This picture has been floating around the internet lately, and the woman on the bottom left has provoked varied reactions—declarations of support as well as some serious reproach.
As somebody who was single until the age of 33, and who lived through A LOT of engagements, I want to weigh in.
I get it. I don’t know that woman, but I get what she represents.
I’m married, living what I suppose most would call a “traditional” lifestyle, and I’m not the least bit offended by this woman’s reaction to her newly engaged friends. Nor would I be offended if she were my friend and reacted that way to my engagement. In fact, I’d expect it, because that’s exactly how I always felt as a single woman when my friends and colleagues got engaged.
Is her pose in the photo in bad taste? Well, yeah. And assuming that it wasn’t done with the group’s knowledge, she’s got plenty of awkward moments ahead of her as she tries to explain why her friends’ happiness made her pantomime suicide.
But I get it.
I don’t think we women should kid ourselves.
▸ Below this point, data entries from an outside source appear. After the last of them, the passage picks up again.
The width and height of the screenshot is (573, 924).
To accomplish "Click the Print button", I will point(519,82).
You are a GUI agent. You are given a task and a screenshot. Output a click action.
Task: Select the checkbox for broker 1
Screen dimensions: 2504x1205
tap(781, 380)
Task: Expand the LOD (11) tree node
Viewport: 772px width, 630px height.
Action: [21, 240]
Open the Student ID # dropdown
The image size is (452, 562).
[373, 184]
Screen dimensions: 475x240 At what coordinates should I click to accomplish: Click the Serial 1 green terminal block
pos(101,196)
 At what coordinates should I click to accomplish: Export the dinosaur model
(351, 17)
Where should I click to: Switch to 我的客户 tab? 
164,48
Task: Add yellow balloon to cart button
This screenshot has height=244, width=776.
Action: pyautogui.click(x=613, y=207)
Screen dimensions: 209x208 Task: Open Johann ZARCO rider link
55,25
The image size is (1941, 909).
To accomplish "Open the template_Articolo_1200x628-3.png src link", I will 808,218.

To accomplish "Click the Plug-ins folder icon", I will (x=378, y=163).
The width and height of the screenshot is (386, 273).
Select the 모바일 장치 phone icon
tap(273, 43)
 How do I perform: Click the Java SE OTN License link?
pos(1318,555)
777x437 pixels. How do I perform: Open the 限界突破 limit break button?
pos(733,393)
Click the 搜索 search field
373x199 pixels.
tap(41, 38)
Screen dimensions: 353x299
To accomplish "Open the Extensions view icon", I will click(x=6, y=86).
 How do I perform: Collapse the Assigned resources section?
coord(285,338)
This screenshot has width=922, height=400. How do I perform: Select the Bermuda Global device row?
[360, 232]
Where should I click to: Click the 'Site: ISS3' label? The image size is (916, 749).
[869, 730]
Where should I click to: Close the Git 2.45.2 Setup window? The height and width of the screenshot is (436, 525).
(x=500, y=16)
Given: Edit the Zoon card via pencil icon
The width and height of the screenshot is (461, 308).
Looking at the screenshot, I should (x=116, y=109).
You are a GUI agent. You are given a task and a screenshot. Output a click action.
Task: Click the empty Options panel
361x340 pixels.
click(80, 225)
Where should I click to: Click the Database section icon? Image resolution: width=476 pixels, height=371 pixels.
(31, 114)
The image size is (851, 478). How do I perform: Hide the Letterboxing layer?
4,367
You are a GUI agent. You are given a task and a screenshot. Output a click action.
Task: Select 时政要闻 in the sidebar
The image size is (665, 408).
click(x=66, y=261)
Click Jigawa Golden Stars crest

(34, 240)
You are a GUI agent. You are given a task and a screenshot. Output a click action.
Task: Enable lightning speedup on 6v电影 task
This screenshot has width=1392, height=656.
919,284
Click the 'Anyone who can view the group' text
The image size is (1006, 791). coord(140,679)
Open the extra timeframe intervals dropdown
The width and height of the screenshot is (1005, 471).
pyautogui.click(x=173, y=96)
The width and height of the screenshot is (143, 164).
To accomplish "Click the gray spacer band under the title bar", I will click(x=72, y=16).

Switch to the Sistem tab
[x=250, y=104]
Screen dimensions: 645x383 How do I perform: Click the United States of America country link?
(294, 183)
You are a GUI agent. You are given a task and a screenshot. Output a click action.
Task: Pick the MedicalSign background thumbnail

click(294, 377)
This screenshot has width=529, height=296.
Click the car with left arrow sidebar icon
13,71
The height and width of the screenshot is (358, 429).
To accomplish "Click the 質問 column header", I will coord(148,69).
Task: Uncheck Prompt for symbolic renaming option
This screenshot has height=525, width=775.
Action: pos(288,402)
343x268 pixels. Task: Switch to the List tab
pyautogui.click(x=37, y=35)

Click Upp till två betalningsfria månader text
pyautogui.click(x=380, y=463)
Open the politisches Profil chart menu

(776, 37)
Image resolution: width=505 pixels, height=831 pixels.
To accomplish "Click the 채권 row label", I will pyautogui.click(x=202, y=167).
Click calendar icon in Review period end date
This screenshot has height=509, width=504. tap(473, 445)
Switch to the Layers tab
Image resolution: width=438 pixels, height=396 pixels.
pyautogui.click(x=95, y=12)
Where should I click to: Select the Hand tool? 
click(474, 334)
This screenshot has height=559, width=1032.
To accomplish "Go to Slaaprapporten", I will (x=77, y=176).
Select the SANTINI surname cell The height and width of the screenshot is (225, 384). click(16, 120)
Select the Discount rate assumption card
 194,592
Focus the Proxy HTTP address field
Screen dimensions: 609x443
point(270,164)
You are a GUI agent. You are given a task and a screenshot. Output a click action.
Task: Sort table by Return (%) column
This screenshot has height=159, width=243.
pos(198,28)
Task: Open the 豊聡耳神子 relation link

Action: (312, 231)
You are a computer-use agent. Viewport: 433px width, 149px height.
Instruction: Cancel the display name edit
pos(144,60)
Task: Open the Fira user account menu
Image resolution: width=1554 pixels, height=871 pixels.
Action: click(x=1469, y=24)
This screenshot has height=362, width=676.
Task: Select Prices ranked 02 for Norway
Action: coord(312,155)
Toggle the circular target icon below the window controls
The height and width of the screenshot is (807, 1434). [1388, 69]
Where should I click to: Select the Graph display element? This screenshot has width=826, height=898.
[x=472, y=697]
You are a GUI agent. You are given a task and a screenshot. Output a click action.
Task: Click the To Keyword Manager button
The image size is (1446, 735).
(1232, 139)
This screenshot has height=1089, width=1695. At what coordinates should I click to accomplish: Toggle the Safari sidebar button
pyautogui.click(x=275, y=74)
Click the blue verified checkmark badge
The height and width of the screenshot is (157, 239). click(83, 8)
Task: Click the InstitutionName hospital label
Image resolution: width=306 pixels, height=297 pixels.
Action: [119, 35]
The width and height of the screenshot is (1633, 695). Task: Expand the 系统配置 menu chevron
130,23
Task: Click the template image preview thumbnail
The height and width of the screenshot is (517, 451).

However far you think we’ve come in recent decades, there is no—I repeat, no—guarantee of social approval like choosing to get married and having a family. I could go on and on about how brides get treated like princesses, how they’re legitimized in a way single women never get to be. But there are great books out there that do that already (Jaclyn Geller’s flawed but definitely-worth-reading Here Comes the Bride: Women, Weddings, and the Marriage Mystique, for one).
What I can say is that I’ve been that woman in the corner of the picture, waiting for the crushing sense of worthlessness I’d feel whenever the next person flashed a sparkling solitaire in my face. Who was afraid that when the next engagement among colleagues was announced, she’d yell something horribly socially inappropriate and throw a heavy breakable object. The woman who so often realized, when out with a group of friends, that she was the only one there not married or engaged. Who felt alien. Who viewed engaged and married women as an unfairly exalted class privy to some arcane knowledge.
I was that woman who would walk by jewelry stores, wanting to go in and try on diamonds, but feeling like too much of a fraud to do so. Who would agonize over why less attractive, less interesting women were worthy of husbands. Who daydreamed about her own wedding even as she scorned the institution of marriage and all its trappings.
I was that woman who had regular meltdowns at family gatherings because an unmarried woman, even if she’s in a relationship, still gets treated like a little girl. Who felt completely defeated by a string of failed relationships. Who truly believed that her parents would love her more if she could get off the serial monogamy train and just stop fucking up. Who entered her thirties with HPV and a shitty attitude and a closet full of her exes’ useless crap that she was too sad to throw away.
Who, putting aside her desire for tulle and Jordan almonds and social approval, was deeply afraid that she’d never find the right person to make a life and a family with.
When I was that woman, I was never allowed to express my feelings—except in the privacy of my journal or my therapist’s office—even though so many times I was thoroughly exasperated with the façade of social conformity. I love this picture because it gives that woman a face. Who cares about the solitaire-flashing, giddy, newly engaged or their entourage of admiring hopefuls, which we’ve all seen before? This picture belongs to that woman in the corner, who right at that moment cracked enough to let through the truth.